→ **Directions**
**A)** Translate this sentence from the feature branching post below into Spanish: "Code reviews are essential in the team to ensure high quality and a consistent style in the code."
**B)** Pick up the feature branching post below right after its last line and write the next part.

To Feature Branch or Not to Feature Branch?

Even when working with Agile methodologies and a Continuous Integration pipeline, some developers love feature branching – and they complain a lot when they are forbidden from using it!
The arguments in its favour are usually:
– “It makes easy to code review”
– “I can focus on my task and worry about conflicts later”
– “No feature branching means no code reviews. We will drop our code quality!”

Let’s discuss them 🙂

“It makes easy to code review”

Code reviews are essential in the team to ensure high quality and a consistent style in the code. Although it’s true that branches make easy to create pull requests, they are not the only way to review the code. I personally prefer to have a team meeting where all the commits are discussed all together face-to-face. There are several benefits in this approach:
– Misunderstandings are reduced – no more long cold threads comments arguing!

→ **Excerpted records**
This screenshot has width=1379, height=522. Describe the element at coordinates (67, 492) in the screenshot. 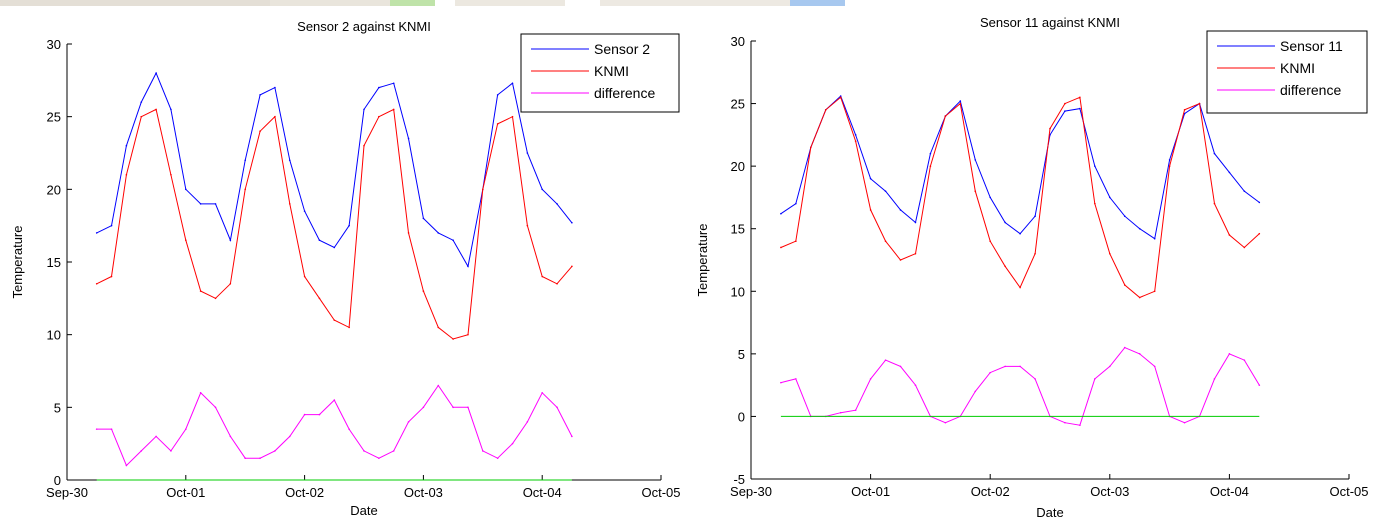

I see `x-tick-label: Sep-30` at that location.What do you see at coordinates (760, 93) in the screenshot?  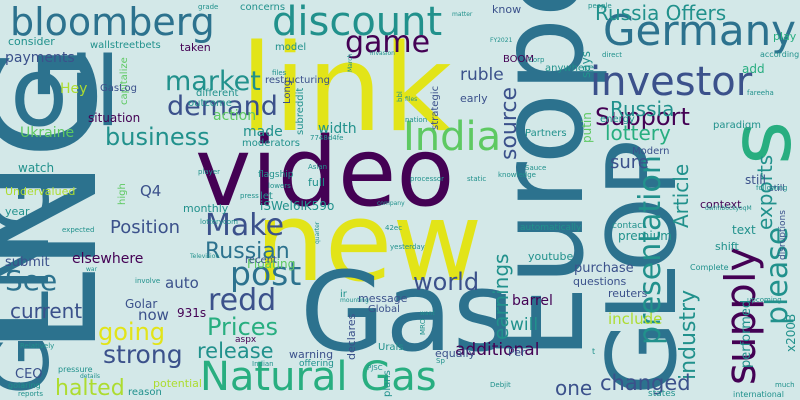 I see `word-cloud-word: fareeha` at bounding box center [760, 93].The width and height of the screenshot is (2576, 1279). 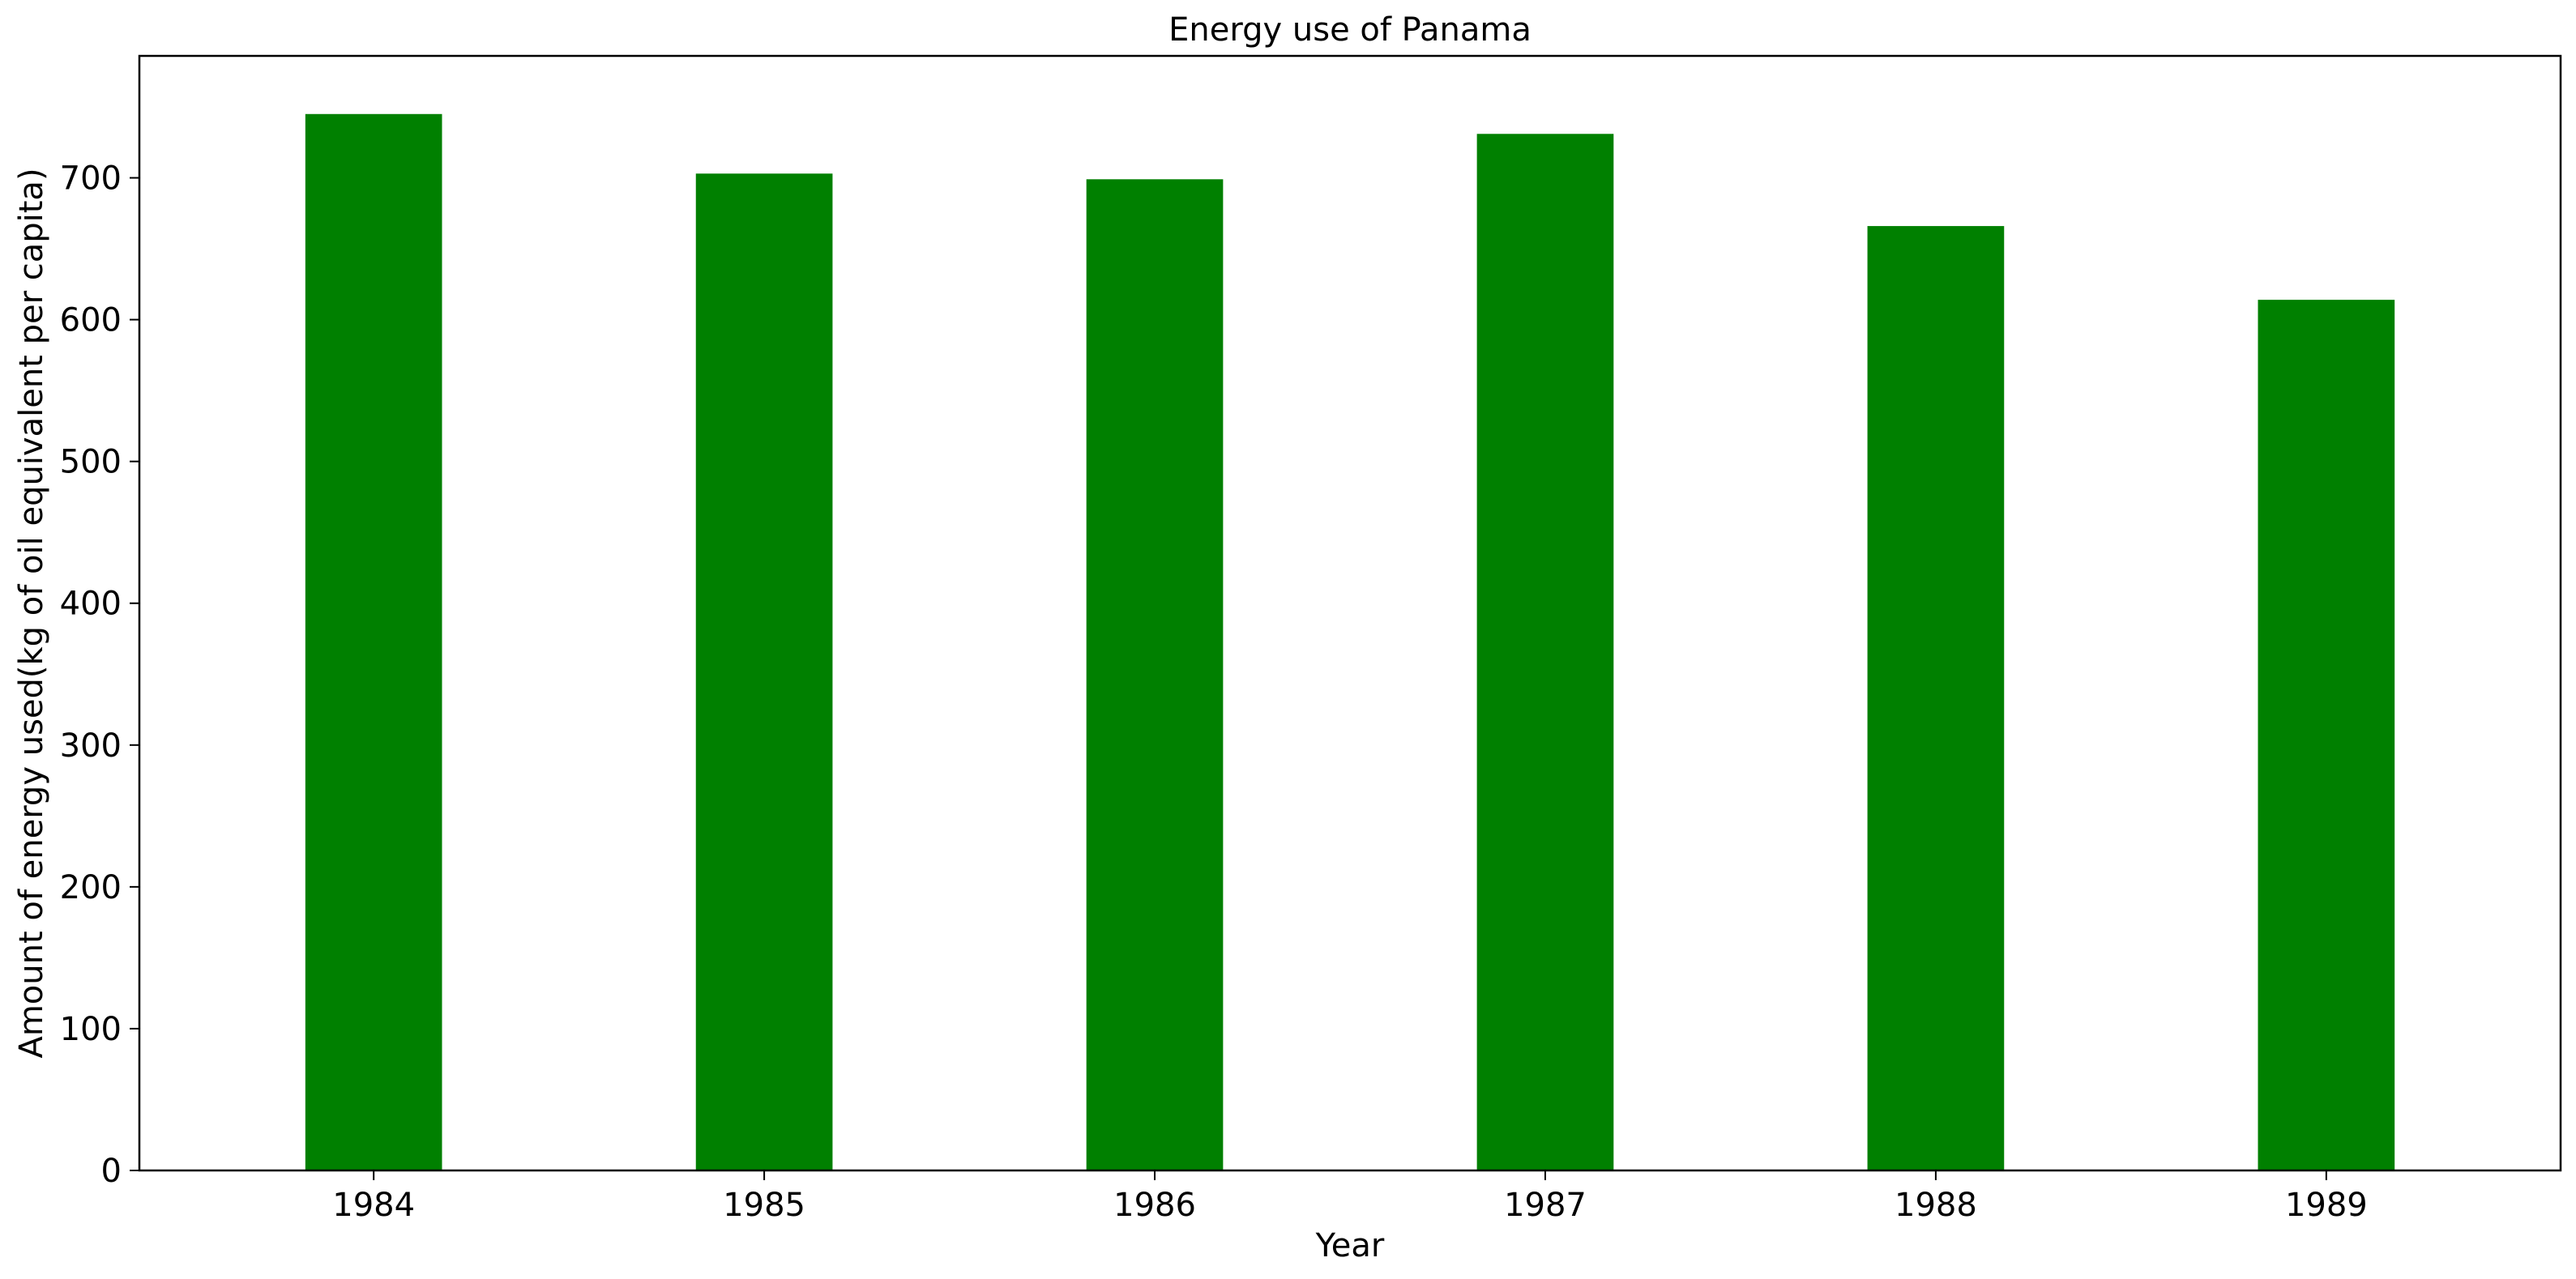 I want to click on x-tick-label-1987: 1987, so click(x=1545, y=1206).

---

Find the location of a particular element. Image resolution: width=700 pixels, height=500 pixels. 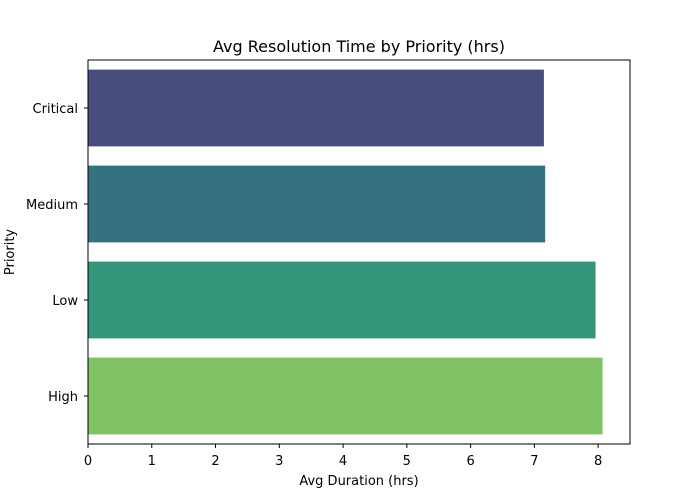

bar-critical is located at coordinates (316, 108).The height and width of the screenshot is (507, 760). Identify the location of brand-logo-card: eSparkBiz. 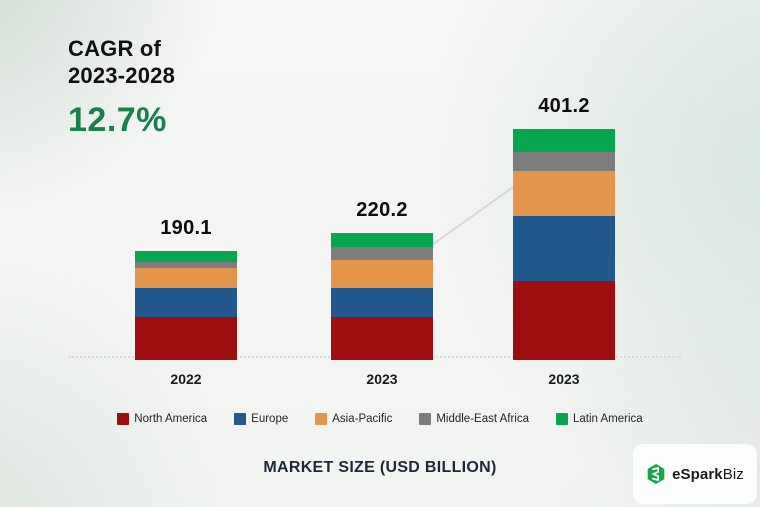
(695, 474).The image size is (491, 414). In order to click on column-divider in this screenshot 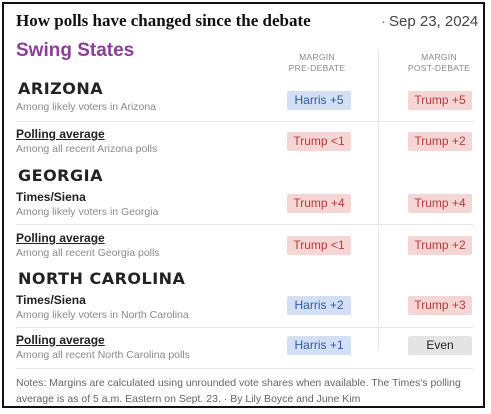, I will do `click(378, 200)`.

→ **Exercise responses**
**A)** Las revisiones de código son esenciales en el equipo para garantizar una alta calidad y un estilo coherente en el código.

**B)**
– Less experienced team members can learn from the most experienced ones.
– The team can discuss (and change if needed!) its guidelines and style when needed.

Unfortunately, there are some disadvantages as well:
– Meetings are time consuming and they need to be properly organised.
– Each developer needs to read the code to review before the meeting to build some basic understanding of it: again, discipline and time needed!

“I can focus on my task and worry about conflicts later”

Feature branching delays conflicts, doesn’t make them disappear! This is against the continuous integration methodology: it is better to discover conflicts as soon as we create them rather than on a Friday afternoon at 16.00 with the release scheduled on Monday at 11.00 (yes, it happened 😐 )

“We will drop our code quality!”

Actually, it’s the opposite! Feature branching discourages refactoring to avoid the generation of conflicts – if you ever had to deal with git conflict you know what I am talking about!